A major Australian crypto industry group has lodged a formal complaint with the Australian Broadcasting Corporation, arguing that recent coverage of Bitcoin contained multiple errors and a biased tone.
According to the industry group, the broadcaster presented a one-sided view that overemphasized criminal usage and volatility while leaving out legitimate uses and data.
ABIB Calls For Corrections And Response Within 60 Days
Based on reports, the Australian Bitcoin Industry Body (ABIB) says it asked ABC to correct specific statements it considers false or misleading, and to publish clarifications. The complaint was made public on December 3, 2025, and ABIB posted about the filing on social media.
The complainants singled out passages that they say described Bitcoin largely as a tool for criminals and painted it as having little or no legitimate use. They pointed to sections that, in their view, ignored examples of Bitcoin being used for grid balancing and for humanitarian transfers.

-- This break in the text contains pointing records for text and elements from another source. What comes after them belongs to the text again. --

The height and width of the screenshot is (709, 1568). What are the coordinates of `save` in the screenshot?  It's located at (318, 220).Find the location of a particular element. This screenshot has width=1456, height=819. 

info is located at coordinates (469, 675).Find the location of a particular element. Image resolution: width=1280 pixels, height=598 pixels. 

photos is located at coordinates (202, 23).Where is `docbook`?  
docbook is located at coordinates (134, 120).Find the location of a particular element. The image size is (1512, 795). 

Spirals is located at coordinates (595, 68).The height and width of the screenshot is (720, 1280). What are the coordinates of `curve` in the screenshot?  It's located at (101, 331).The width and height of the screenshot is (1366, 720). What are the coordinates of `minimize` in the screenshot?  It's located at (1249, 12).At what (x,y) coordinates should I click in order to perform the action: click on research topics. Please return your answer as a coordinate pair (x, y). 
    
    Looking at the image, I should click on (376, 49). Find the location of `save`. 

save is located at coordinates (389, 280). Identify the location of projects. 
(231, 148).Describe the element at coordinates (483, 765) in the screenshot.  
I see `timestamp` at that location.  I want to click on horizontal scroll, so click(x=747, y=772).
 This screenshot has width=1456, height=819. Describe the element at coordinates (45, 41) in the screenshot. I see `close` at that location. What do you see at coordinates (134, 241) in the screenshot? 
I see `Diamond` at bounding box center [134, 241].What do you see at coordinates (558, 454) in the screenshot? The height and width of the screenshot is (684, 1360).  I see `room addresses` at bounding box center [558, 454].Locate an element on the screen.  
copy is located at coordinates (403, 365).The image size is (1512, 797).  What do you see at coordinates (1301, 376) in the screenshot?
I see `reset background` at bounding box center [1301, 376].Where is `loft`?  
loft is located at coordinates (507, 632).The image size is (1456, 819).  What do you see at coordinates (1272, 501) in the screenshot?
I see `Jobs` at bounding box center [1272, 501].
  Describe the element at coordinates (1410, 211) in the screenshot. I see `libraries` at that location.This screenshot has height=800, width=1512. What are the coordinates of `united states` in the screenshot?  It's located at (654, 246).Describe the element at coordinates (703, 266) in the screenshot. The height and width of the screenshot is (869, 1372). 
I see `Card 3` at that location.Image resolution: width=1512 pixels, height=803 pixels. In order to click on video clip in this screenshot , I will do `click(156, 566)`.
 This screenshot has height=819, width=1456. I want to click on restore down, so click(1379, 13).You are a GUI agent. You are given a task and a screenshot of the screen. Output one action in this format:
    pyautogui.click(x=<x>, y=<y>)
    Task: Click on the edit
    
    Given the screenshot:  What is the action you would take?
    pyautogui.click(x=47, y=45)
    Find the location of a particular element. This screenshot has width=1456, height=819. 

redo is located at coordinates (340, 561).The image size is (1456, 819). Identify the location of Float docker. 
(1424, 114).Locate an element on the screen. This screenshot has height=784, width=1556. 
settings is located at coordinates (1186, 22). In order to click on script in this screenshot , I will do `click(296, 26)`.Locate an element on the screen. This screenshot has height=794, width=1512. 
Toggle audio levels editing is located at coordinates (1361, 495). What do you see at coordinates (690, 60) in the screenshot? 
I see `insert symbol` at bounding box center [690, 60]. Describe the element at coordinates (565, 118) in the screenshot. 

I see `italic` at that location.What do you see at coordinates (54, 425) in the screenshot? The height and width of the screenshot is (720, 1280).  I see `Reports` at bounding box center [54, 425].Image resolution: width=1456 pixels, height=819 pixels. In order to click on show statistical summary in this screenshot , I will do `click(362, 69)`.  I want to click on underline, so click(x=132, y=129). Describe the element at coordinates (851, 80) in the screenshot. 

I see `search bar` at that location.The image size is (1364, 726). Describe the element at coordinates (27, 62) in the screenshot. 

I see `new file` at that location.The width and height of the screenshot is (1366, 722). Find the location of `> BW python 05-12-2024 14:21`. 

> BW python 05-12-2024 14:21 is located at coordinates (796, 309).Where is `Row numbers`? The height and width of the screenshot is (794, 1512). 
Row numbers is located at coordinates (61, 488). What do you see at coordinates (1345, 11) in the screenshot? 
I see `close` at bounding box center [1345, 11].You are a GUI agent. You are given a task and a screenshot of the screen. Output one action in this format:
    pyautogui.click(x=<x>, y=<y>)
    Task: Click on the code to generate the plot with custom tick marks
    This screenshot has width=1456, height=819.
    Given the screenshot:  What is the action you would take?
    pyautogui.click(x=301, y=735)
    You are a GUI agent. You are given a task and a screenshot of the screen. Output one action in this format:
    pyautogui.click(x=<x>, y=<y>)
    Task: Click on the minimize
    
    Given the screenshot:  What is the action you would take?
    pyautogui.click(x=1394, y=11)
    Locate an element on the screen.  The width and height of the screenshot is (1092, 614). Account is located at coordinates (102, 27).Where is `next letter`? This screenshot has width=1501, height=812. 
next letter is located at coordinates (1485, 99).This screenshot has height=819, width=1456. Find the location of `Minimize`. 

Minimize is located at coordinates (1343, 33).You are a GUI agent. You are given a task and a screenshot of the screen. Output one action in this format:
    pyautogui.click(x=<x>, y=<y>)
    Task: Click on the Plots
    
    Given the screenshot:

The Australian Bitcoin Industry Body (ABIB) has lodged a formal complaint with the Australian Broadcasting Corporation (@abcnews) regarding its recent article on Bitcoin.
The piece contained multiple factual errors, misleading claims, and one-sided framing that breach the ABC’s…
— Australian Bitcoin Industry Body (@AusBTCIndBody) December 2, 2025
ABC Coverage Focused On Money-Laundering Concerns
Reports have disclosed that ABC ran pieces discussing the changing role of Bitcoin in illicit flows, including a recent story that examined whether Bitcoin is losing ground to stablecoins such as Tether when used in money-laundering. That report drew particular ire from ABIB.
Industry Group Says Numbers And Context Were Missing
ABIB has argued that some context and figures were omitted from ABC’s coverage. One outlet summarized ABIB’s broader claim that media depiction was skewed at a time when adoption figures — sometimes cited at about 31% nationally in related coverage — should also be part of the public debate.
What Happens Next And Possible Escalation
If ABC does not satisfy ABIB’s complaint within 60 days, the matter could be escalated to Australia’s communications regulator for review. That regulator can investigate whether editorial standards were breached and recommend corrective action or other remedies.
Pushback From Media And Regulators Will Matter
Some newsrooms say robust coverage of risks is their duty. Others in the crypto sector argue that balanced reporting should include both harms and legitimate uses. The dispute highlights tensions as regulators, media and industry all jockey to shape public understanding while new rules for crypto take form.
Headlines And Policy Talk
Reports show ABC has recently run several finance and crypto pieces, including coverage of price moves and policy debates. One ABC item referenced US President Donald Trump in its discussion of political moves that have touched crypto policy. That inclusion was noted in pushback from industry groups.
ABIB Wants Clear Corrections, Not Just Apologies
According to ABIB, the aim is not to silence scrutiny but to ensure facts are correct for readers and for policymakers. The group says accurate public reporting matters because it can shape future regulation and public trust. Multiple news outlets have covered ABIB’s action and quoted its request that ABC publish corrections where errors are found.